Saved entries:
*** Begin section ***
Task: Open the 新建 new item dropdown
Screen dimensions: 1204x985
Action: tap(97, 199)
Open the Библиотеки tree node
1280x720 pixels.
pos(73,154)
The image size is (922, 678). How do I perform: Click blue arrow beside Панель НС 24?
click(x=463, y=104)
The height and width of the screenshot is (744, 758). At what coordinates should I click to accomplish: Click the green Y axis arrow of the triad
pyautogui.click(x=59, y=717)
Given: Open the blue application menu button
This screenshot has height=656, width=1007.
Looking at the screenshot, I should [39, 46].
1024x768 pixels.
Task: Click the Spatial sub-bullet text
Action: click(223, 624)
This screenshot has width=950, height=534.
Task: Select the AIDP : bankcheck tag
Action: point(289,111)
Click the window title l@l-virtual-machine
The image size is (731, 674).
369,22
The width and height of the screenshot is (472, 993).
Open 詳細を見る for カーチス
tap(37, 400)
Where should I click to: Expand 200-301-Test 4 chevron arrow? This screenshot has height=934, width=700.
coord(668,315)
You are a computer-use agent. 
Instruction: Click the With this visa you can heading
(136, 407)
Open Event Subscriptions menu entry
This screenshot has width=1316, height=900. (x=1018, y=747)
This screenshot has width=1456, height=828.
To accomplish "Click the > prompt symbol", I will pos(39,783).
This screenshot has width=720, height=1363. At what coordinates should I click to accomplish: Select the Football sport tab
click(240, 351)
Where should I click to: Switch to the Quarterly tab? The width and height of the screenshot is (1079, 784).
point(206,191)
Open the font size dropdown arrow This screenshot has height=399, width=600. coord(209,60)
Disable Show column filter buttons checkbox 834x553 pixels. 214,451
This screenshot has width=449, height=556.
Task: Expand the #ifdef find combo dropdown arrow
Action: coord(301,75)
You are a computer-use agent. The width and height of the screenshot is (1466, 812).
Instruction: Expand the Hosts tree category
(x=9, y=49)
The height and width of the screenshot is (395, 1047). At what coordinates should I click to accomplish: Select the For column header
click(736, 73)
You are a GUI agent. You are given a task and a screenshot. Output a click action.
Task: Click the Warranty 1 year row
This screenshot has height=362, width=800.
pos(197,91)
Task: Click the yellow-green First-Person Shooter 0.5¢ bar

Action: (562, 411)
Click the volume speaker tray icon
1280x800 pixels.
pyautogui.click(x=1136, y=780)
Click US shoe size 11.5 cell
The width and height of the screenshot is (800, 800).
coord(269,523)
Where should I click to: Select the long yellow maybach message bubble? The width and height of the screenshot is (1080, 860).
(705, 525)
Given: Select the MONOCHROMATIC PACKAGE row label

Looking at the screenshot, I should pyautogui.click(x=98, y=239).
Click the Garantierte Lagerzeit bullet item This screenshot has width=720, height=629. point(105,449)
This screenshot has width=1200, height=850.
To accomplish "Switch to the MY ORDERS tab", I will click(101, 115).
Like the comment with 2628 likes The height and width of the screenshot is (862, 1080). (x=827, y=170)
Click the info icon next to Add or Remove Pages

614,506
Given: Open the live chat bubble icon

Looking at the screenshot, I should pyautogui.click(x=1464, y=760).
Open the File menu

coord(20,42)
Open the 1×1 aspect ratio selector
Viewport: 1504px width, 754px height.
*** End section ***
**Activity:** Go through the entries and return each line where the word "agent" appears.

**Response to this task:**
You are a computer-use agent. 
You are a computer-use agent. The width and height of the screenshot is (1466, 812).
You are a GUI agent. You are given a task and a screenshot. Output a click action.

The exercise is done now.